* Exercise aim: Rewrite the lines below, putting "cog icon" wherever "gear icon" appears and keeping everything else the same.

+++ Information given +++

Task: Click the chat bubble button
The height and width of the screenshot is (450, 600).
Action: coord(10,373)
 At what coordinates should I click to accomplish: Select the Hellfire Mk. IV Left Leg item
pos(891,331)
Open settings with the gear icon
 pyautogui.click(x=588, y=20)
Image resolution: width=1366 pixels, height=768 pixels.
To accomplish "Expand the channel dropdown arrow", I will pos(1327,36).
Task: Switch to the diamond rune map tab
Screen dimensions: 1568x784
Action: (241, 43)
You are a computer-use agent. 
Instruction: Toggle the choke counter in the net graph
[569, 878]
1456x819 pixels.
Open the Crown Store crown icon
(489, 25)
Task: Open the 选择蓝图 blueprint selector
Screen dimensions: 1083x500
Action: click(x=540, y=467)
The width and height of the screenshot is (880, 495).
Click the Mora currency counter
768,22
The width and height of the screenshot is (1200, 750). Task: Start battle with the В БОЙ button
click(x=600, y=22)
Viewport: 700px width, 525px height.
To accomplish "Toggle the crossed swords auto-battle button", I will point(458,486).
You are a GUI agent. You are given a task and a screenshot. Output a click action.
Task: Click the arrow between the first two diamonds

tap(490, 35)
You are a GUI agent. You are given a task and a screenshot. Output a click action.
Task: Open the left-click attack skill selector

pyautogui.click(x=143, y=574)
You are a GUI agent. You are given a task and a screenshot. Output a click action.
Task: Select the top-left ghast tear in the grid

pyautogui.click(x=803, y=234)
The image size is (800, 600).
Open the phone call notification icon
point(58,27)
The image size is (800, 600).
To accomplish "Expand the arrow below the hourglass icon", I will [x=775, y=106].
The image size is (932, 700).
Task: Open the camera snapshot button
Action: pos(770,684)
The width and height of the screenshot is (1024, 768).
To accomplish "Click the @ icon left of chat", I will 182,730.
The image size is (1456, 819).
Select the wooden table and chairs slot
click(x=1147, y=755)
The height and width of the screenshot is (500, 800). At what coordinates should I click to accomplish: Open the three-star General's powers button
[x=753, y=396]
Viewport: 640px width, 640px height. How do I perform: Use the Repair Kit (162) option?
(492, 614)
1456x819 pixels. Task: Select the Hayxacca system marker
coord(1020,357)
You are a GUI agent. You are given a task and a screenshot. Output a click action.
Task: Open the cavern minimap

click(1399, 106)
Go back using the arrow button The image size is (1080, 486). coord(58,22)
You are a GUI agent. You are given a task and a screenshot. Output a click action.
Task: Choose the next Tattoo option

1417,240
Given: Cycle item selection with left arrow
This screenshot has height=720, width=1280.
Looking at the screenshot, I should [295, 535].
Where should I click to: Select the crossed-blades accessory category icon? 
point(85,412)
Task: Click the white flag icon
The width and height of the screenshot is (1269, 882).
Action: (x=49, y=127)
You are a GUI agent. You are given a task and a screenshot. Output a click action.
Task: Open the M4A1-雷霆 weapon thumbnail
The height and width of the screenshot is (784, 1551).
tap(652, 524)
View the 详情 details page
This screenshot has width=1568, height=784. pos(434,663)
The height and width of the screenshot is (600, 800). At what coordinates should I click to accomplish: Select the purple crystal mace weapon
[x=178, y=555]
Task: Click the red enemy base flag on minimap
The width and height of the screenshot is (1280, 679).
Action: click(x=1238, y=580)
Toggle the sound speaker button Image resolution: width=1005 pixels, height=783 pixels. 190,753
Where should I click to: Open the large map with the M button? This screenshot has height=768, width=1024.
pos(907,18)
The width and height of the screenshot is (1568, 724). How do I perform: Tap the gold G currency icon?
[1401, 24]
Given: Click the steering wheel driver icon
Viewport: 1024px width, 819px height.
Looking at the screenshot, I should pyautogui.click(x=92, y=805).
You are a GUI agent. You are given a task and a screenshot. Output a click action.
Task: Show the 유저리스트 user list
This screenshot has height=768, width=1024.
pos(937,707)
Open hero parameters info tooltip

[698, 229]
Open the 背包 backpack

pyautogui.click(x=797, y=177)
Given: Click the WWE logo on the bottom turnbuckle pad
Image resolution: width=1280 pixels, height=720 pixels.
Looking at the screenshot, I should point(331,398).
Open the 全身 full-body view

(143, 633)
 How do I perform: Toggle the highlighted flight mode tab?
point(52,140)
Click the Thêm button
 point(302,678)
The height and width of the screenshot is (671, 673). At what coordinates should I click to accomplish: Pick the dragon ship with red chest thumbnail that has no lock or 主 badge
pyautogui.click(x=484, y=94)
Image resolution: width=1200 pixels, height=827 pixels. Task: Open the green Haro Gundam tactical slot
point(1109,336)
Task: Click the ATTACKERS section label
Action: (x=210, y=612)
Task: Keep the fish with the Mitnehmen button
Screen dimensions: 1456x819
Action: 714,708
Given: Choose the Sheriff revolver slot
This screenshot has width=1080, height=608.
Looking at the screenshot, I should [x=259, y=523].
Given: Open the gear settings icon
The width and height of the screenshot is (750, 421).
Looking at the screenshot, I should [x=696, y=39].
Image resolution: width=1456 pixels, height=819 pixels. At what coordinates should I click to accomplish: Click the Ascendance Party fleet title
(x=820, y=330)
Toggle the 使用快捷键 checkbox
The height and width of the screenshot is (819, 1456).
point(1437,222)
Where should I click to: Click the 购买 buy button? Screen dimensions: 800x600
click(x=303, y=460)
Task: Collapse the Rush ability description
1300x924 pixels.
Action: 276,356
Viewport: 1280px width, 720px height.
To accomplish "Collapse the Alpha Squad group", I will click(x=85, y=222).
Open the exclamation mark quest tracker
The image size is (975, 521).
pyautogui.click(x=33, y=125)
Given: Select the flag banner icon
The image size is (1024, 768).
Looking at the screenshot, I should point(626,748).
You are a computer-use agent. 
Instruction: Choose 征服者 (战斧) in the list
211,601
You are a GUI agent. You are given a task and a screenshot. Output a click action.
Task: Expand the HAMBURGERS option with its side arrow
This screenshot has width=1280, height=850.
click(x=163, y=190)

+++

* Problem solution:
Task: Click the chat bubble button
The height and width of the screenshot is (450, 600).
Action: coord(10,373)
 At what coordinates should I click to accomplish: Select the Hellfire Mk. IV Left Leg item
pos(891,331)
Open settings with the cog icon
 pyautogui.click(x=588, y=20)
Image resolution: width=1366 pixels, height=768 pixels.
To accomplish "Expand the channel dropdown arrow", I will pos(1327,36).
Task: Switch to the diamond rune map tab
Screen dimensions: 1568x784
Action: (241, 43)
You are a computer-use agent. 
Instruction: Toggle the choke counter in the net graph
[569, 878]
1456x819 pixels.
Open the Crown Store crown icon
(489, 25)
Task: Open the 选择蓝图 blueprint selector
Screen dimensions: 1083x500
Action: click(x=540, y=467)
The width and height of the screenshot is (880, 495).
Click the Mora currency counter
768,22
The width and height of the screenshot is (1200, 750). Task: Start battle with the В БОЙ button
click(x=600, y=22)
Viewport: 700px width, 525px height.
To accomplish "Toggle the crossed swords auto-battle button", I will point(458,486).
You are a GUI agent. You are given a task and a screenshot. Output a click action.
Task: Click the arrow between the first two diamonds

tap(490, 35)
You are a GUI agent. You are given a task and a screenshot. Output a click action.
Task: Open the left-click attack skill selector

pyautogui.click(x=143, y=574)
You are a GUI agent. You are given a task and a screenshot. Output a click action.
Task: Select the top-left ghast tear in the grid

pyautogui.click(x=803, y=234)
The image size is (800, 600).
Open the phone call notification icon
point(58,27)
The image size is (800, 600).
To accomplish "Expand the arrow below the hourglass icon", I will [x=775, y=106].
The image size is (932, 700).
Task: Open the camera snapshot button
Action: pos(770,684)
The width and height of the screenshot is (1024, 768).
To accomplish "Click the @ icon left of chat", I will 182,730.
The image size is (1456, 819).
Select the wooden table and chairs slot
click(x=1147, y=755)
The height and width of the screenshot is (500, 800). At what coordinates should I click to accomplish: Open the three-star General's powers button
[x=753, y=396]
Viewport: 640px width, 640px height. How do I perform: Use the Repair Kit (162) option?
(492, 614)
1456x819 pixels. Task: Select the Hayxacca system marker
coord(1020,357)
You are a GUI agent. You are given a task and a screenshot. Output a click action.
Task: Open the cavern minimap

click(1399, 106)
Go back using the arrow button The image size is (1080, 486). coord(58,22)
You are a GUI agent. You are given a task and a screenshot. Output a click action.
Task: Choose the next Tattoo option

1417,240
Given: Cycle item selection with left arrow
This screenshot has height=720, width=1280.
Looking at the screenshot, I should [295, 535].
Where should I click to: Select the crossed-blades accessory category icon? 
point(85,412)
Task: Click the white flag icon
The width and height of the screenshot is (1269, 882).
Action: (x=49, y=127)
You are a GUI agent. You are given a task and a screenshot. Output a click action.
Task: Open the M4A1-雷霆 weapon thumbnail
The height and width of the screenshot is (784, 1551).
tap(652, 524)
View the 详情 details page
This screenshot has width=1568, height=784. pos(434,663)
The height and width of the screenshot is (600, 800). At what coordinates should I click to accomplish: Select the purple crystal mace weapon
[x=178, y=555]
Task: Click the red enemy base flag on minimap
The width and height of the screenshot is (1280, 679).
Action: click(x=1238, y=580)
Toggle the sound speaker button Image resolution: width=1005 pixels, height=783 pixels. 190,753
Where should I click to: Open the large map with the M button? This screenshot has height=768, width=1024.
pos(907,18)
The width and height of the screenshot is (1568, 724). How do I perform: Tap the gold G currency icon?
[1401, 24]
Given: Click the steering wheel driver icon
Viewport: 1024px width, 819px height.
Looking at the screenshot, I should pyautogui.click(x=92, y=805).
You are a GUI agent. You are given a task and a screenshot. Output a click action.
Task: Show the 유저리스트 user list
This screenshot has height=768, width=1024.
pos(937,707)
Open hero parameters info tooltip

[698, 229]
Open the 背包 backpack

pyautogui.click(x=797, y=177)
Given: Click the WWE logo on the bottom turnbuckle pad
Image resolution: width=1280 pixels, height=720 pixels.
Looking at the screenshot, I should point(331,398).
Open the 全身 full-body view

(143, 633)
 How do I perform: Toggle the highlighted flight mode tab?
point(52,140)
Click the Thêm button
 point(302,678)
The height and width of the screenshot is (671, 673). At what coordinates should I click to accomplish: Pick the dragon ship with red chest thumbnail that has no lock or 主 badge
pyautogui.click(x=484, y=94)
Image resolution: width=1200 pixels, height=827 pixels. Task: Open the green Haro Gundam tactical slot
point(1109,336)
Task: Click the ATTACKERS section label
Action: (x=210, y=612)
Task: Keep the fish with the Mitnehmen button
Screen dimensions: 1456x819
Action: 714,708
Given: Choose the Sheriff revolver slot
This screenshot has width=1080, height=608.
Looking at the screenshot, I should [x=259, y=523].
Given: Open the gear settings icon
The width and height of the screenshot is (750, 421).
Looking at the screenshot, I should [x=696, y=39].
Image resolution: width=1456 pixels, height=819 pixels. At what coordinates should I click to accomplish: Click the Ascendance Party fleet title
(x=820, y=330)
Toggle the 使用快捷键 checkbox
The height and width of the screenshot is (819, 1456).
point(1437,222)
Where should I click to: Click the 购买 buy button? Screen dimensions: 800x600
click(x=303, y=460)
Task: Collapse the Rush ability description
1300x924 pixels.
Action: 276,356
Viewport: 1280px width, 720px height.
To accomplish "Collapse the Alpha Squad group", I will click(x=85, y=222).
Open the exclamation mark quest tracker
The image size is (975, 521).
pyautogui.click(x=33, y=125)
Given: Select the flag banner icon
The image size is (1024, 768).
Looking at the screenshot, I should point(626,748).
You are a computer-use agent. 
Instruction: Choose 征服者 (战斧) in the list
211,601
You are a GUI agent. You are given a task and a screenshot. Output a click action.
Task: Expand the HAMBURGERS option with its side arrow
This screenshot has width=1280, height=850.
click(x=163, y=190)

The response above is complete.